Exercises to complete:
1. In the essay about the Food for Thought course, what did the writer decide to do because of Michael Pollan's call for conscious eating?
2. Carry on the essay about the Food for Thought course, picking up after its final sentence.

Given passage:

◆ ◆ ◆ ◆

In the Spring of 2010 I had the privilege and pleasure to take a course entitles Food for Thought. The professor, one who I adore and respect, led the students through a garden of articles, books, and lectures that ushered in a new perspective on food. For myself, I was struck by the ancient understandings of meat consumption and how it has transformed from a fight for survival to a holy ritual to the consumers' wasteland.
The most significant thing I learned and will retain from the class is the value of consistency between action and thought through eating. We’ve discussed the sacredness of eating meat and the dirty habit it has become. I have an understanding of both the significance and the fragility of the nature of the guest/host relationship. And I now understand why the United States fluctuates through food fads; we have no culture of eating to call our own. These key lessons gained through the class require me, if I want to move forward with integrity as a philosopher and as a human, to acknowledge to role food plays in all our lives.
One could summarize these three lessons into one: learning to be a moral eater. This is necessary for the reasons Michael Pollan argues in The Omnivore’s Dilemma – we have the ability to make moral decisions about what we eat, not to do so shows a considerable lack of thought and consistency on our part. I myself have made the decision to eliminate meat from my diet because of his call for conscious eating. This, I think, is the strongest piece of evidence that I have taken concepts from the course and applied them to decisions I make from day to day. I feel inclined to say that my vegetarianism is not a result Peter Singer’s article. He argued that to eat meat is speciesism (to argue that animal suffering for the sake of consumption is permissible on grounds of the animals’ nonhumanity is to be a speciesist). While he is certainly right to classify this behavior as such, he has not made an argument about why this behavior, or speciesism, is immoral. I agree with Pollan, that to deny what humanity has done for 500,000 years is to deny an integral part of human nature. The problem with killing animals to eat arises when the consumer becomes so far removed from the life of the animal that they no longer recognize the it had once lived. We have a moral obligation to kill the beast we eat, to fail to acknowledge the life our food had led is to eat in ignorance.

◆ ◆ ◆ ◆

Data segment:
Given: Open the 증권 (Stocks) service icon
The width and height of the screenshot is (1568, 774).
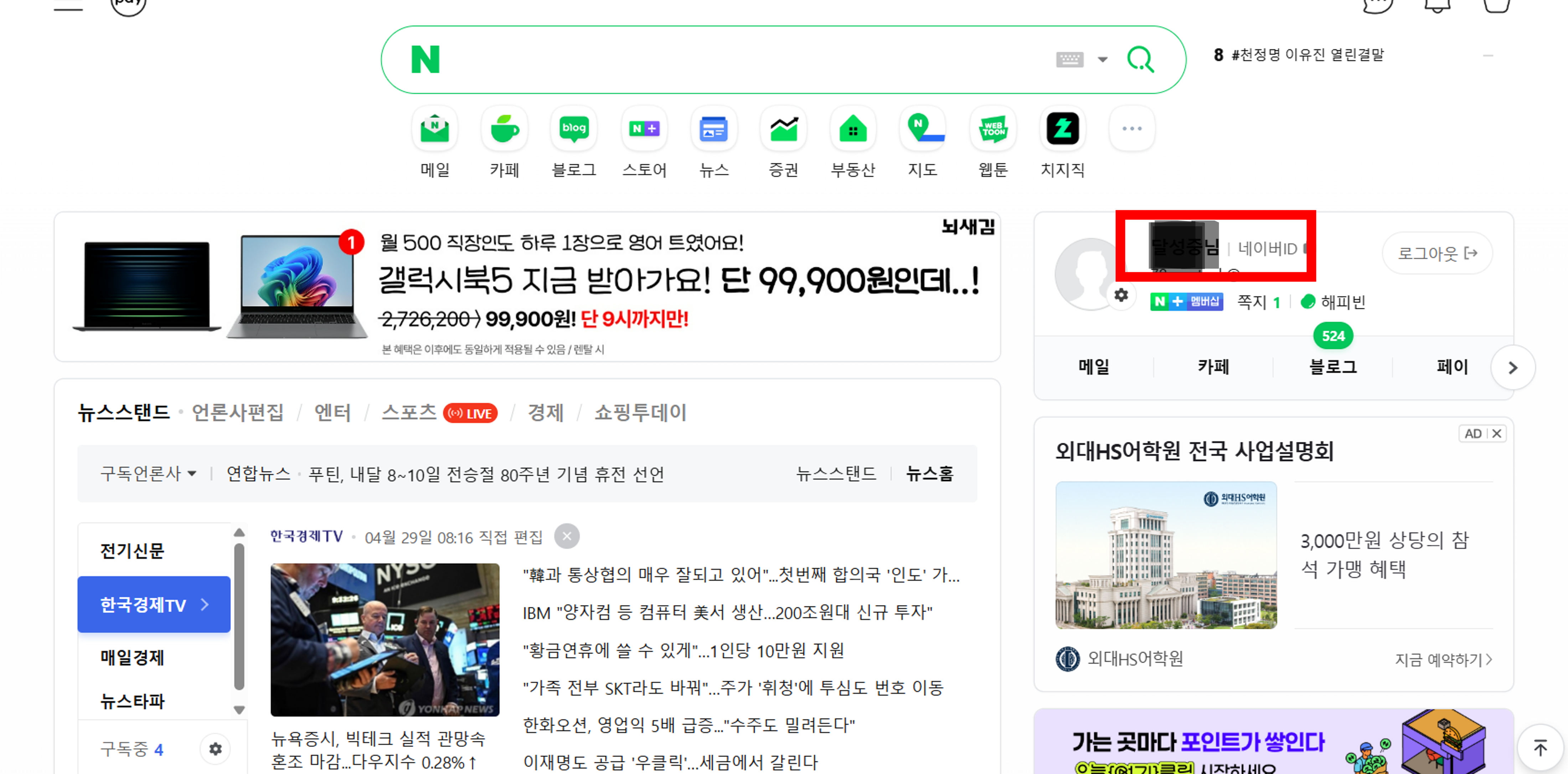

◆ ◆ ◆ ◆

Task-by-task results:
1. The writer decided to eliminate meat from their diet.

2.
Opening the pages of The Omnivore’s Dilemma introduced to me a scholarly reminder that food, like everything else, is better when we know more. Pollan’s objective is to become a fully conscious eater; he wants to be as active in the process of his food as possible, down to the act of killing the beast he will consume. Pollan asks that we be conscious too. When reading his words, I was sent back to the sixth grade when my mother drove my best friend and myself down to Le Centre, MN to purchase half a cow from my uncle. My mother, having been raised on a farm and trained in the delicate craft of chicken butchery, expected me to accept what I was seeing. However, I’m not sure she had a thought for Carter, who had never visited a farm, and certainly not a butcher shop. After witnessing the exposed hanging corpse of the cow we were about to purchase, Carter refused to eat the meat in my house. When she refused my invitation to dinner, I said to her: “Carter, you are not going to stop eating meat now just because you saw what happened to the cow before you eat it.” Her response to me was, “I just don’t want to eat the meat in your house. I’m fine eating it from the store.” Then I laughed out loud at the ridiculous inconsistency of her words. I saw then what I was incapable of articulating; Carter’s statement represented the disconnect between my generation and the food we eat. It is this disconnect that causes us to be unconscious eaters. The real tragedy is that we know we are, and we do not care. As an American people we are content to remain at a distance from the food we consume. The work of Pollan encourages us to open our eyes and stare what we eat in the face – because it has one!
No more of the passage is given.